In the early 20th Century, Surrealist artists used realistic techniques to depict the content of their subconscious minds. They chose as their subjects visions from their dreams, and often nightmares, as well as images that arose unbidden and unfiltered by conscious thought. They used trompe l’oeil techniques to make these visions manifest as an alternate reality.
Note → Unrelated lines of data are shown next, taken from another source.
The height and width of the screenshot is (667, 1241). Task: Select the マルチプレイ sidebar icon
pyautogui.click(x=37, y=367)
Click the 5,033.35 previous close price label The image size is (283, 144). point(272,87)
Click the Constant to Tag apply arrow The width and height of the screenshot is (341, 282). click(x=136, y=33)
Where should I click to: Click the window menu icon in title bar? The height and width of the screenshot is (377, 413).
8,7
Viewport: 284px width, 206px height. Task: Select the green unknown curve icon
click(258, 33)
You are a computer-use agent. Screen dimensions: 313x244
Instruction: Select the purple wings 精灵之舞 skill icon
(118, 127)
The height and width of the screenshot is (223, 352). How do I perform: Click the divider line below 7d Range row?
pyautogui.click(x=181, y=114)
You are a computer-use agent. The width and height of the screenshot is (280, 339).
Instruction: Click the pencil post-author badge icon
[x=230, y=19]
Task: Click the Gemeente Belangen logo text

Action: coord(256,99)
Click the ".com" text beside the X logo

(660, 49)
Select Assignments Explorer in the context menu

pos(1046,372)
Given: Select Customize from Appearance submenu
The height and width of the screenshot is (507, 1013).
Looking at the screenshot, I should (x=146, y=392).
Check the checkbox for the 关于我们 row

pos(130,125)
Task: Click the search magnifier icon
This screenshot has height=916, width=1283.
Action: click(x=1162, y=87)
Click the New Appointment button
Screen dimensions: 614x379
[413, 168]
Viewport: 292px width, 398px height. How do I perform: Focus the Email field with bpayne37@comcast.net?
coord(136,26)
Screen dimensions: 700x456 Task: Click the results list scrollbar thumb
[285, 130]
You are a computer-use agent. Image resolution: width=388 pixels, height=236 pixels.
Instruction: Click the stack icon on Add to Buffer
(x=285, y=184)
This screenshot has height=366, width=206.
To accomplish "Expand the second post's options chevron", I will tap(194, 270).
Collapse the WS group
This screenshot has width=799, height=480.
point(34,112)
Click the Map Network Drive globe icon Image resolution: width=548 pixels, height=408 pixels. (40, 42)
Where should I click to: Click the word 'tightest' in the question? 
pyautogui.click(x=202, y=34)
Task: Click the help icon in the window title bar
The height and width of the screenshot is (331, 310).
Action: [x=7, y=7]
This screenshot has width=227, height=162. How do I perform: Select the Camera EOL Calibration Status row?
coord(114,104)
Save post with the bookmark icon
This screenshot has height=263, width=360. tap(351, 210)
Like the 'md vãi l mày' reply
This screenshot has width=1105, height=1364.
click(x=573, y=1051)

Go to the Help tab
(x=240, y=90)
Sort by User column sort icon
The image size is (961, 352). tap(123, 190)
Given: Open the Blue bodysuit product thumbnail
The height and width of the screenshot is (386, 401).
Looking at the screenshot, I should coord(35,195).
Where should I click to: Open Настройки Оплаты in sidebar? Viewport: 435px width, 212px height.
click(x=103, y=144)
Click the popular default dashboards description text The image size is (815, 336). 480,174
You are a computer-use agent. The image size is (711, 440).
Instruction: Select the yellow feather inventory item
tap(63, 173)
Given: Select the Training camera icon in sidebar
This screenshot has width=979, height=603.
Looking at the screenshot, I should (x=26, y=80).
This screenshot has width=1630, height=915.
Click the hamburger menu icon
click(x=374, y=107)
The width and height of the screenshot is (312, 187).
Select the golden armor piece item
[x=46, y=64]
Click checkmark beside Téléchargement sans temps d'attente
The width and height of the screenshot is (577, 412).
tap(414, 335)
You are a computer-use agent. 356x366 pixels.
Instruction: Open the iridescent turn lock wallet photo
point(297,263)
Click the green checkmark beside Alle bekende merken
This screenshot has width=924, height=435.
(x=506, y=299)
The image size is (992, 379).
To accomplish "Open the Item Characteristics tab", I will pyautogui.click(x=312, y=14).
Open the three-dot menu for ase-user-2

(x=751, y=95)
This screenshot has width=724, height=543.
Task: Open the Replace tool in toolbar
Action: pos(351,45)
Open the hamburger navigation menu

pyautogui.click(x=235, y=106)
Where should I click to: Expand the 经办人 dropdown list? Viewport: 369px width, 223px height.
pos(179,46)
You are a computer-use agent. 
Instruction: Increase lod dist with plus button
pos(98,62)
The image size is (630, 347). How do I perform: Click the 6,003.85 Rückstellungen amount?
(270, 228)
A century later – at the start of the 21st Century and a new millennium – people have a more sophisticated understanding of how the Universe works. The reality of sense perception is no longer the only reality. What counts is the reality of the mind. Ideas are more important than physical objects. No longer lost in a murky world of unconscious thought, or slave to the rigors of physical reality, the mind becomes free to imagine beyond the bounds of what used to be called “Objective Reality.”
Objective Reality Isn’t
Informed by this more sophisticated view, Scientific Surrealism uses the same realistic rendering to make abstract concepts manifest in a new alternate reality – the reality of the mind. It is a mind inhabited by multidimensional images that often transcend space and time. Full of motion, form and color, a Scientific Surrealist artwork asks the viewer to participate in the creative process by imagining the ideas depicted. The artist is no longer throwing a static image out into the world, and saying: “Here it is!” The artist becomes a guide inviting the viewer to make a journey into the realm of imagination.